**Task to carry out:** All lines from the one containing "Screen dimensions: 1403x506" through the final line of the listing below are to be retyped exactly; nothing else goes in the result.

**Data for analysis:**

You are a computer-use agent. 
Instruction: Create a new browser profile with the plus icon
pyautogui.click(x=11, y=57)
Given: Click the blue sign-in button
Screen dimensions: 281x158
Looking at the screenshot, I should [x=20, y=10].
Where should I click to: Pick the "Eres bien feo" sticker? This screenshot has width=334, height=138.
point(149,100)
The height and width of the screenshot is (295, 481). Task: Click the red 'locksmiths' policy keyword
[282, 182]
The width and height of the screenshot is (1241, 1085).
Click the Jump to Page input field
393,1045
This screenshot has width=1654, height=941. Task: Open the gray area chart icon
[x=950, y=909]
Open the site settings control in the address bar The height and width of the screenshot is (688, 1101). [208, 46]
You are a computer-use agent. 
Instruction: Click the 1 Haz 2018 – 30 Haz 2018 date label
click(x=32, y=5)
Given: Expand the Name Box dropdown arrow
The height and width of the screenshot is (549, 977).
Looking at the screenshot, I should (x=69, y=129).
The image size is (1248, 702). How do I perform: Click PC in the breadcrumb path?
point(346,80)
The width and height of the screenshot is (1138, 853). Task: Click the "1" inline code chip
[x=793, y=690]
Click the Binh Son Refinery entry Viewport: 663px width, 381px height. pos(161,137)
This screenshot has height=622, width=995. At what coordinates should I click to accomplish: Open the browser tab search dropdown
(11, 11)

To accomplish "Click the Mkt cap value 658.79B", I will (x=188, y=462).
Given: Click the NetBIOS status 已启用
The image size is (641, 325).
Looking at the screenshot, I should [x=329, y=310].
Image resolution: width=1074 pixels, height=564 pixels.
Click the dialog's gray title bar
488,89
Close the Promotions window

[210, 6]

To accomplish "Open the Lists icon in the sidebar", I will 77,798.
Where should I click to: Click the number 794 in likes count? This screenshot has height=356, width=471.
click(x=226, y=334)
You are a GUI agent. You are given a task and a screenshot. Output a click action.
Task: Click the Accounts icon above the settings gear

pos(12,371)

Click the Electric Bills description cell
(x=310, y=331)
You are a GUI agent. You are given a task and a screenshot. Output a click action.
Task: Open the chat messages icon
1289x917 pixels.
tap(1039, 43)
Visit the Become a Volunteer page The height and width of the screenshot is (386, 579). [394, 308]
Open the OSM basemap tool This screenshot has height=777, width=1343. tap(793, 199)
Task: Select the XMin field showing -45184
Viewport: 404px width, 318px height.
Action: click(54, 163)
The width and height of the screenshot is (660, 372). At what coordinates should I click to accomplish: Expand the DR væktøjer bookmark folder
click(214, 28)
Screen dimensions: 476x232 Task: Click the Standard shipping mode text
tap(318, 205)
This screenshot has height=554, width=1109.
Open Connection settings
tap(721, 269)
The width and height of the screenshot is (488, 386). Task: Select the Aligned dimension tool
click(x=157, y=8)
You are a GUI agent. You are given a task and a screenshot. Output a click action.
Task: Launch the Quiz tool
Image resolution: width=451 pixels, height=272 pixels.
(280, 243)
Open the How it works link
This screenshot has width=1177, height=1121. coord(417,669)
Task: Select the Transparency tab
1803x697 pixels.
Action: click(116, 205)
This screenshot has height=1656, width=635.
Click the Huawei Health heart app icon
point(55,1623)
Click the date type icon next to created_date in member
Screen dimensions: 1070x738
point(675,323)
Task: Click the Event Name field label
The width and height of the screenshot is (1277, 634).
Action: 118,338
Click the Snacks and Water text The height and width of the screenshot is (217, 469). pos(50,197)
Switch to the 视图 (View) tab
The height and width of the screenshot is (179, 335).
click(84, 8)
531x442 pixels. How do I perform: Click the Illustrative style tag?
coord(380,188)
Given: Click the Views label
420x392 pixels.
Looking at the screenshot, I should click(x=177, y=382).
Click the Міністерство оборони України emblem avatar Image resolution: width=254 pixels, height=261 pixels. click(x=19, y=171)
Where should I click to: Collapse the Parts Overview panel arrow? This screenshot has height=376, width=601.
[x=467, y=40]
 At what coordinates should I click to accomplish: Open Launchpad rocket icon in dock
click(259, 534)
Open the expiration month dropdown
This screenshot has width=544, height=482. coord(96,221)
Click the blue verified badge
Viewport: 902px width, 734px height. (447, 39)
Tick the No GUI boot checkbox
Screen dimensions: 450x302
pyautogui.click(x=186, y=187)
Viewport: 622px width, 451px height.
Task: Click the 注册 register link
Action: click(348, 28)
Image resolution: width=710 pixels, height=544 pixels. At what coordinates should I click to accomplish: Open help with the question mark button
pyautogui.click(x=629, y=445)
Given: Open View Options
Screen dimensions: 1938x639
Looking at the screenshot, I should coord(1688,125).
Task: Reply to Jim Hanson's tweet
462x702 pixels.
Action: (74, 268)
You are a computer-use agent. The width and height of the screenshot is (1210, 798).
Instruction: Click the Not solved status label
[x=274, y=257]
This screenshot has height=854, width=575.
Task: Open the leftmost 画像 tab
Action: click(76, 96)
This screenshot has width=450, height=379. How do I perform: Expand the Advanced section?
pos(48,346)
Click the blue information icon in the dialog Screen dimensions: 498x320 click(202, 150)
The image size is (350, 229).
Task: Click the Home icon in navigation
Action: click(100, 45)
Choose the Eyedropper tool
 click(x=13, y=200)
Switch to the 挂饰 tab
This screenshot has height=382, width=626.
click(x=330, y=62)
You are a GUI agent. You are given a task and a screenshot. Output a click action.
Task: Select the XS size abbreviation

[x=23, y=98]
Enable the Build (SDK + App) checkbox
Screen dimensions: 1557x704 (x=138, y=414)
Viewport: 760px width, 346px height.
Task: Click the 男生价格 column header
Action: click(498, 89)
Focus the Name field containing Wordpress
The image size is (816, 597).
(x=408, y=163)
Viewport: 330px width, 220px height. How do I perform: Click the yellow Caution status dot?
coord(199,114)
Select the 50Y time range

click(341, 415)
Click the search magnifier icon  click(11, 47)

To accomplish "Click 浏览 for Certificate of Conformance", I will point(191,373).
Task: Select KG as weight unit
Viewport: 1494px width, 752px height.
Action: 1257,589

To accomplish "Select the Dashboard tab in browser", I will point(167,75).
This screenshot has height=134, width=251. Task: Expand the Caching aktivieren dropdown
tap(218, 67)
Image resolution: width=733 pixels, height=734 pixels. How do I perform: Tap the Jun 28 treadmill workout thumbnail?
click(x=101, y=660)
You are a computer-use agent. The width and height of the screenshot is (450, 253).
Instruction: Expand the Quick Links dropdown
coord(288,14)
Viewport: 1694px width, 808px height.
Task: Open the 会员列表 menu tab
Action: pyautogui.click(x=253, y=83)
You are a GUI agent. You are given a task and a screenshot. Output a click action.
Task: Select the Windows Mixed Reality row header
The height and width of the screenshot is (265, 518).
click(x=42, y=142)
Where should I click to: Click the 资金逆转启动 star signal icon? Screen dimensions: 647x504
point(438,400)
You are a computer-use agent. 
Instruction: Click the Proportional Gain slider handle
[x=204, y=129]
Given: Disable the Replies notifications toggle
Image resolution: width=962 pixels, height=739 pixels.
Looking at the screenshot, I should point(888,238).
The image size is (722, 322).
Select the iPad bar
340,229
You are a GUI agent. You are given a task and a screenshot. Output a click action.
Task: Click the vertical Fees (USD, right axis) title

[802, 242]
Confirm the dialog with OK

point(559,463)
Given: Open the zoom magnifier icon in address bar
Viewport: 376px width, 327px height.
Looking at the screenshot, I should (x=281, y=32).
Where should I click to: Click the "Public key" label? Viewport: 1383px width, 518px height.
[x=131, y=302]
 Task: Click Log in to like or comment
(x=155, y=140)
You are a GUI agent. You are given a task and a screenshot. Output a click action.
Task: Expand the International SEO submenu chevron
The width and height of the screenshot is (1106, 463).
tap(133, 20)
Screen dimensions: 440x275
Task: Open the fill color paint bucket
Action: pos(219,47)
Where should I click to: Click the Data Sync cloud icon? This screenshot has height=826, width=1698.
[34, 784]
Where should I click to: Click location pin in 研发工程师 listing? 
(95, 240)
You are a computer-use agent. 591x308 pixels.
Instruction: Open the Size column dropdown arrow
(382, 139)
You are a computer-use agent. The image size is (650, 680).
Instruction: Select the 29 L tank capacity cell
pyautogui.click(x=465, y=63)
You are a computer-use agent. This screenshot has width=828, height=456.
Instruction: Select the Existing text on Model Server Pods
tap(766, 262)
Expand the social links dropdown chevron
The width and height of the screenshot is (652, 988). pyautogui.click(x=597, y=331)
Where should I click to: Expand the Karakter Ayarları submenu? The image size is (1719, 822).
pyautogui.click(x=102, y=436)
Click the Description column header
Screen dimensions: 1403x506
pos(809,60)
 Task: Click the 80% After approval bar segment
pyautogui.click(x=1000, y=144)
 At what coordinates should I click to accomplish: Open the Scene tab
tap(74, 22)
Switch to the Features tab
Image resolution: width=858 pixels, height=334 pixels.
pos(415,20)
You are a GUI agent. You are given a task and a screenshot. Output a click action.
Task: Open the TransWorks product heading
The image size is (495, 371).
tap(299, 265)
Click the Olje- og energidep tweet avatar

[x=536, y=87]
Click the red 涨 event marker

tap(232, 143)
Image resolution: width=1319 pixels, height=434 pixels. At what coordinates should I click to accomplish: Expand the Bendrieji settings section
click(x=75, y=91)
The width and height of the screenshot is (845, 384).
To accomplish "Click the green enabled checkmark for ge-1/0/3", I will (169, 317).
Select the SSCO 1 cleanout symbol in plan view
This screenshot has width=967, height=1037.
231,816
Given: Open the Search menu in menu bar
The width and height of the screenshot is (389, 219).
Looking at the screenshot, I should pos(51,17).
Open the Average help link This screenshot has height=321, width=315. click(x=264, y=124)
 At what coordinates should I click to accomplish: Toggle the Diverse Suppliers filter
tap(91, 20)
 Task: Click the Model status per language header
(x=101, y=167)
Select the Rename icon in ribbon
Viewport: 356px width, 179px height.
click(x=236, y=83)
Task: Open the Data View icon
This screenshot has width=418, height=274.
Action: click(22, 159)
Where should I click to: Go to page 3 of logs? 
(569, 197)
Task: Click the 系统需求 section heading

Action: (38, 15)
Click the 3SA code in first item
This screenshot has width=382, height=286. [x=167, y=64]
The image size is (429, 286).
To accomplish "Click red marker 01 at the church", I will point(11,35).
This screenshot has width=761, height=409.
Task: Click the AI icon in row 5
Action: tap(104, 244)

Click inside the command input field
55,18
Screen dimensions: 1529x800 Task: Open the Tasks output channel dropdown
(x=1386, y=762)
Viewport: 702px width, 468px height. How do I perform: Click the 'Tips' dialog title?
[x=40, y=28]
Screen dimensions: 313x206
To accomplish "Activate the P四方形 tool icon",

**Exercise result:**
Screen dimensions: 1403x506
pos(809,60)
 Task: Click the 80% After approval bar segment
pyautogui.click(x=1000, y=144)
 At what coordinates should I click to accomplish: Open the Scene tab
tap(74, 22)
Switch to the Features tab
Image resolution: width=858 pixels, height=334 pixels.
pos(415,20)
You are a GUI agent. You are given a task and a screenshot. Output a click action.
Task: Open the TransWorks product heading
The image size is (495, 371).
tap(299, 265)
Click the Olje- og energidep tweet avatar

[x=536, y=87]
Click the red 涨 event marker

tap(232, 143)
Image resolution: width=1319 pixels, height=434 pixels. At what coordinates should I click to accomplish: Expand the Bendrieji settings section
click(x=75, y=91)
The width and height of the screenshot is (845, 384).
To accomplish "Click the green enabled checkmark for ge-1/0/3", I will (169, 317).
Select the SSCO 1 cleanout symbol in plan view
This screenshot has width=967, height=1037.
231,816
Given: Open the Search menu in menu bar
The width and height of the screenshot is (389, 219).
Looking at the screenshot, I should pos(51,17).
Open the Average help link This screenshot has height=321, width=315. click(x=264, y=124)
 At what coordinates should I click to accomplish: Toggle the Diverse Suppliers filter
tap(91, 20)
 Task: Click the Model status per language header
(x=101, y=167)
Select the Rename icon in ribbon
Viewport: 356px width, 179px height.
click(x=236, y=83)
Task: Open the Data View icon
This screenshot has width=418, height=274.
Action: click(22, 159)
Where should I click to: Go to page 3 of logs? 
(569, 197)
Task: Click the 系统需求 section heading

Action: (38, 15)
Click the 3SA code in first item
This screenshot has width=382, height=286. [x=167, y=64]
The image size is (429, 286).
To accomplish "Click red marker 01 at the church", I will point(11,35).
This screenshot has width=761, height=409.
Task: Click the AI icon in row 5
Action: tap(104, 244)

Click inside the command input field
55,18
Screen dimensions: 1529x800 Task: Open the Tasks output channel dropdown
(x=1386, y=762)
Viewport: 702px width, 468px height. How do I perform: Click the 'Tips' dialog title?
[x=40, y=28]
Screen dimensions: 313x206
To accomplish "Activate the P四方形 tool icon",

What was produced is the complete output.